## Exercise details
All records that follow are to be copied exactly, with images omitted.

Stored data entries

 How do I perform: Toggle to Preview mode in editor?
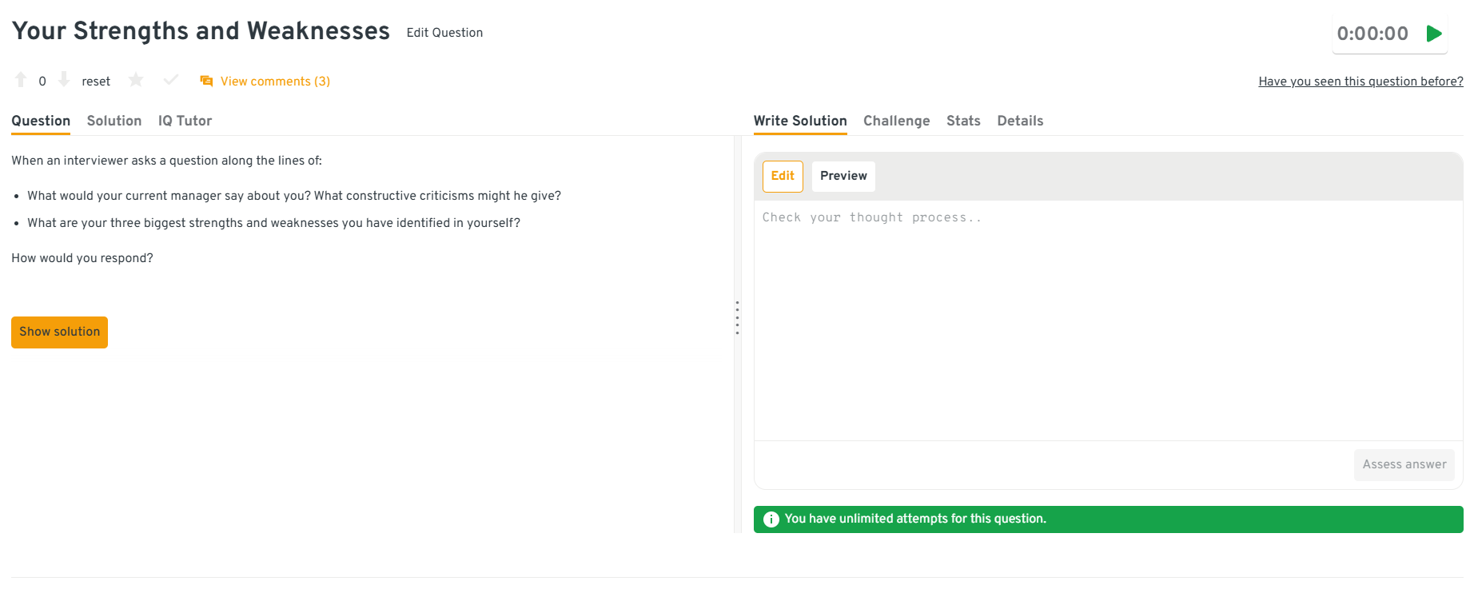pos(843,177)
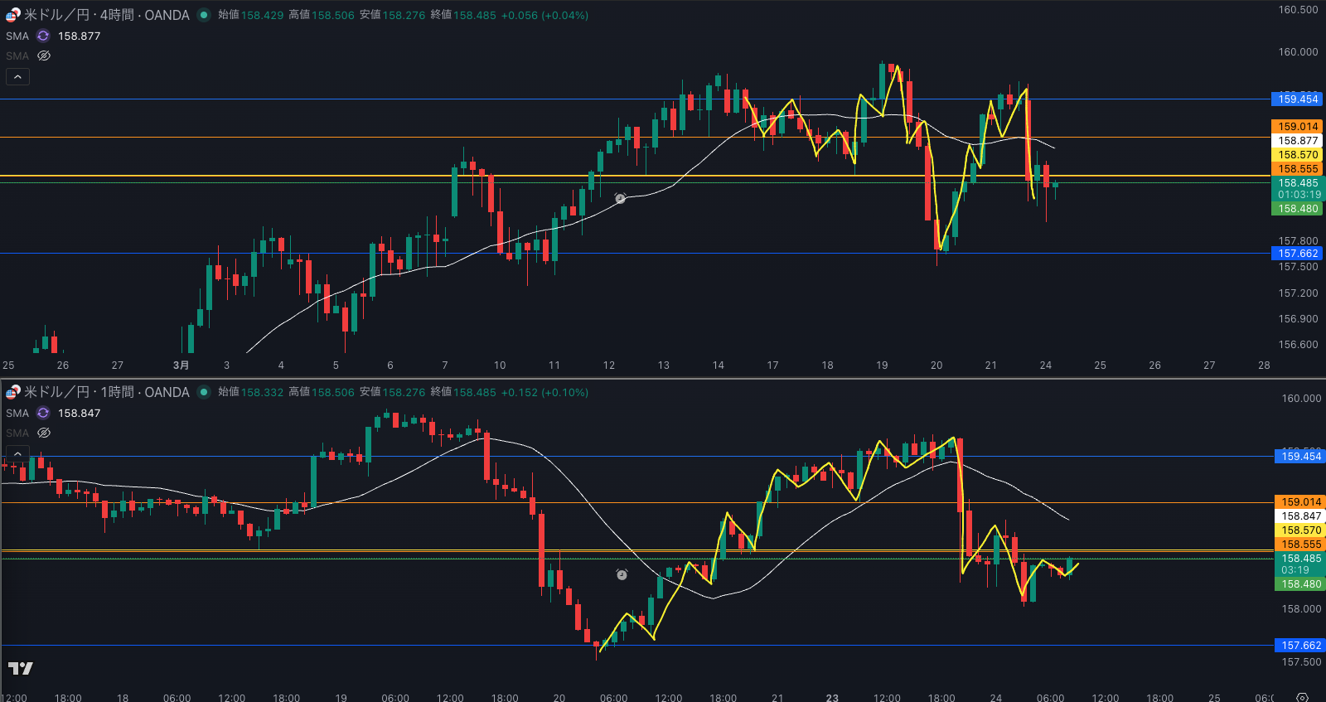This screenshot has width=1326, height=702.
Task: Collapse the indicator legend on the 4-hour chart
Action: tap(18, 76)
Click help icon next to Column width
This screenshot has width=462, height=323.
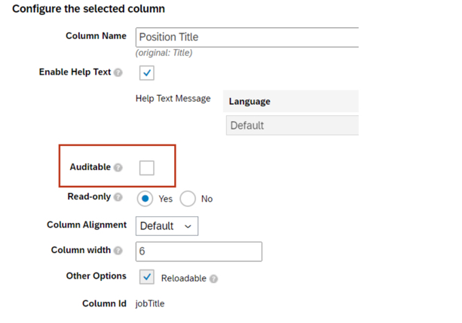coord(118,251)
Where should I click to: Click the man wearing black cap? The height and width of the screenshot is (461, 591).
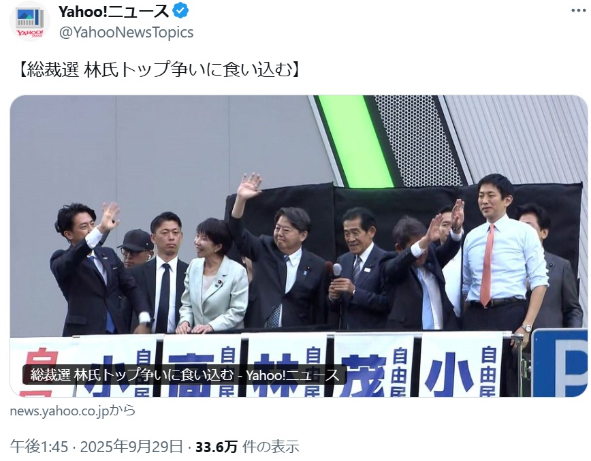(135, 247)
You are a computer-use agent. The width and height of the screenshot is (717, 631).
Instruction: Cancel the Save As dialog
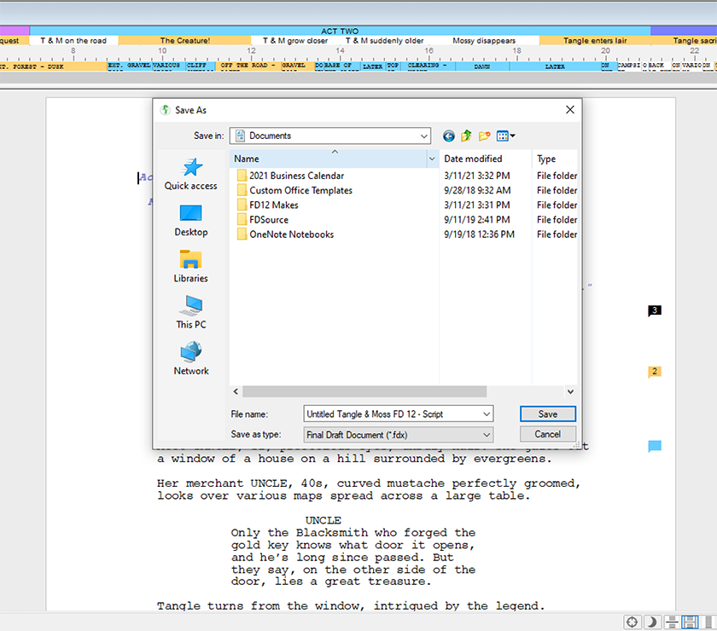547,434
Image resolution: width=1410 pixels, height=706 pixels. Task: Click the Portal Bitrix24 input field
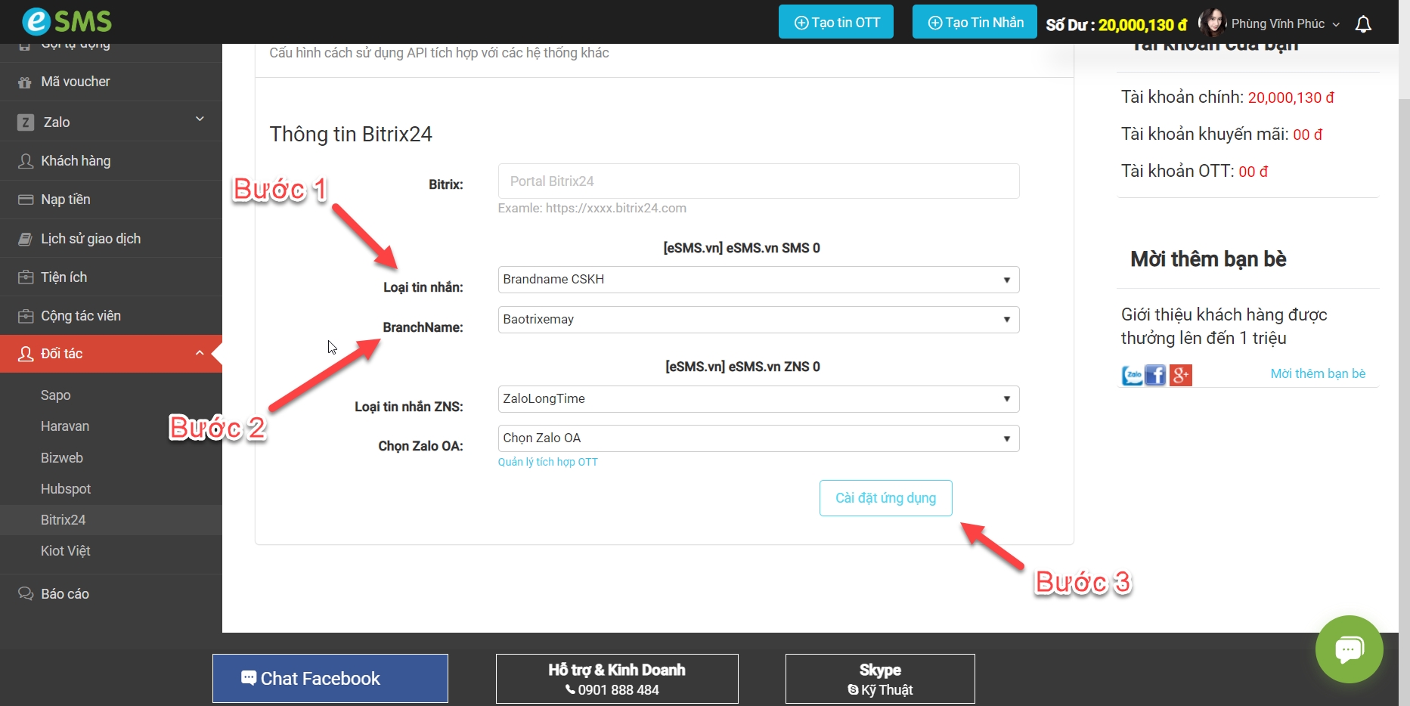[x=758, y=181]
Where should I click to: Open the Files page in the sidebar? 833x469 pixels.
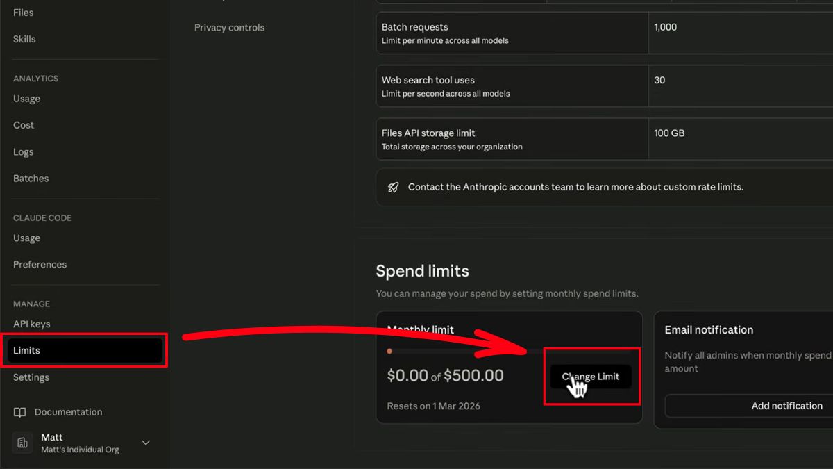[23, 13]
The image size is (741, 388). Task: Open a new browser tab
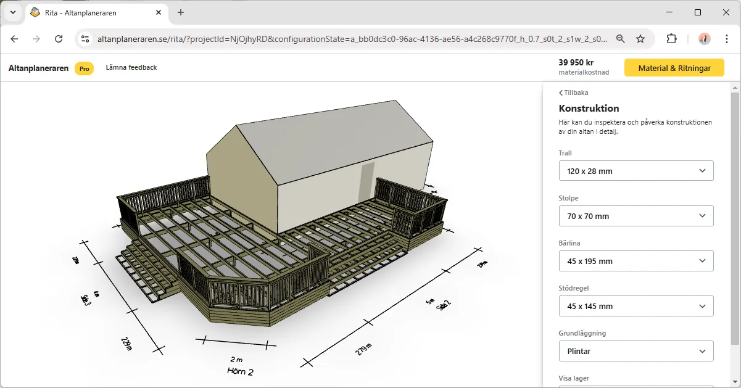click(x=181, y=12)
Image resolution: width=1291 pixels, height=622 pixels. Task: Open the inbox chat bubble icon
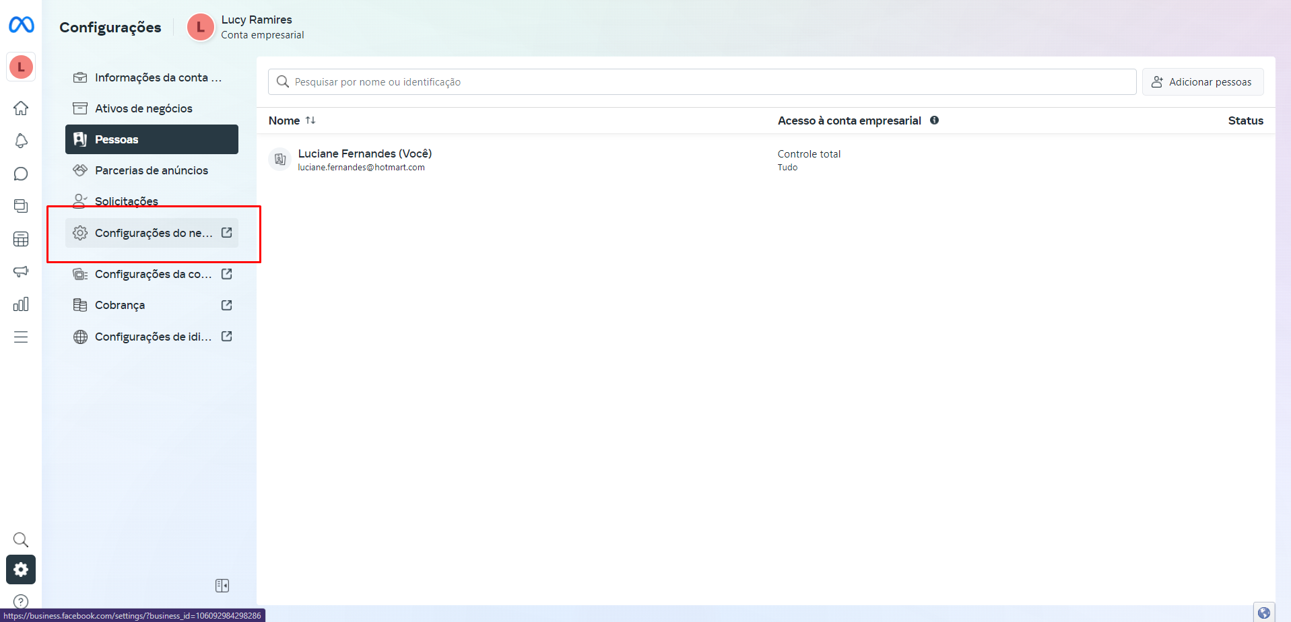tap(21, 174)
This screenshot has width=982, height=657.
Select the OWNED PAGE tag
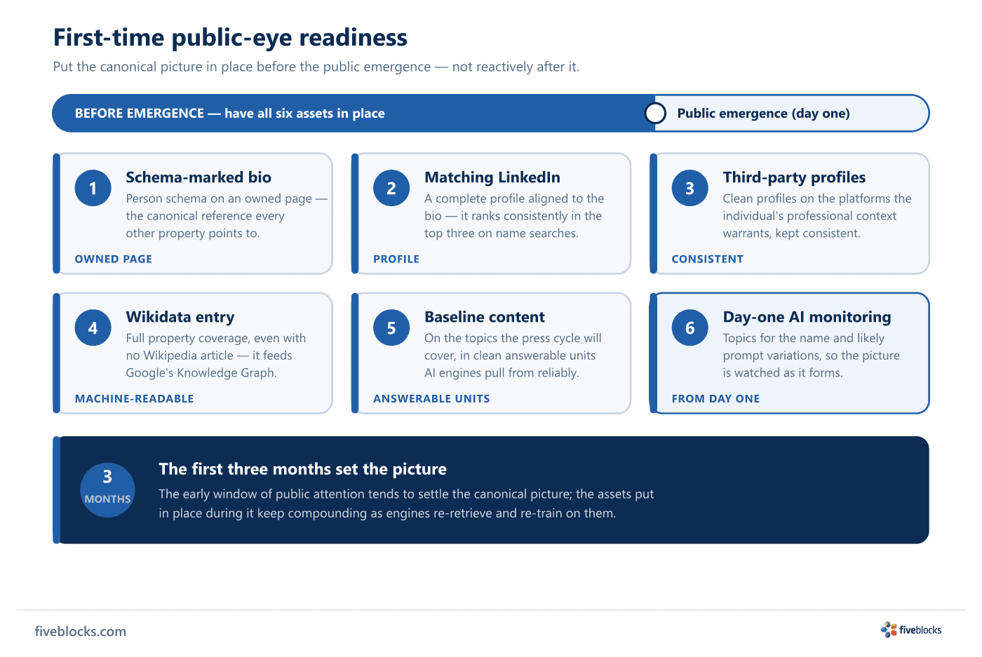(114, 259)
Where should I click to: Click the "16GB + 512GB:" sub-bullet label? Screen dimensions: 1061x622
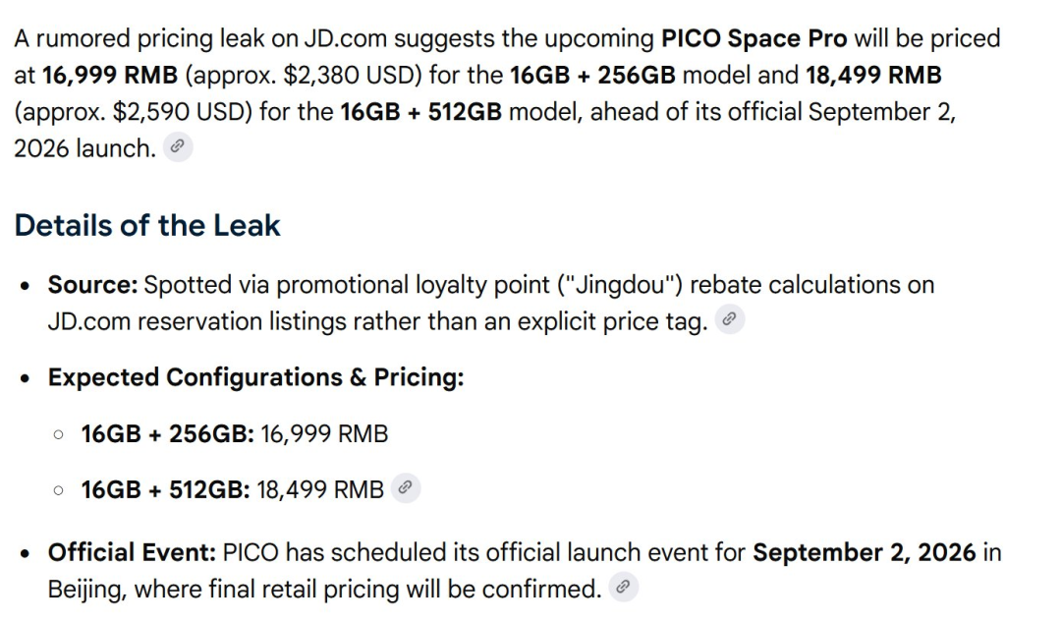click(x=166, y=489)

## Task result
 How do I perform: Toggle to Preview mode in editor?
pos(843,177)
This screenshot has width=1326, height=702.
Task: Collapse the indicator legend on the 4-hour chart
Action: tap(18, 76)
Click help icon next to Column width
This screenshot has width=462, height=323.
coord(118,251)
Where should I click to: Click the man wearing black cap? The height and width of the screenshot is (461, 591).
(135, 247)
You are a computer-use agent. The width and height of the screenshot is (717, 631).
Instruction: Cancel the Save As dialog
547,434
Image resolution: width=1410 pixels, height=706 pixels. Task: Click the Portal Bitrix24 input field
[x=758, y=181]
Where should I click to: Open the Files page in the sidebar? 833x469 pixels.
[23, 13]
The image size is (741, 388). Task: Open a new browser tab
click(x=181, y=12)
Image resolution: width=1291 pixels, height=622 pixels. Task: Open the inbox chat bubble icon
tap(21, 174)
This screenshot has width=982, height=657.
Select the OWNED PAGE tag
(114, 259)
Where should I click to: Click the "16GB + 512GB:" sub-bullet label? Screen dimensions: 1061x622
click(x=166, y=489)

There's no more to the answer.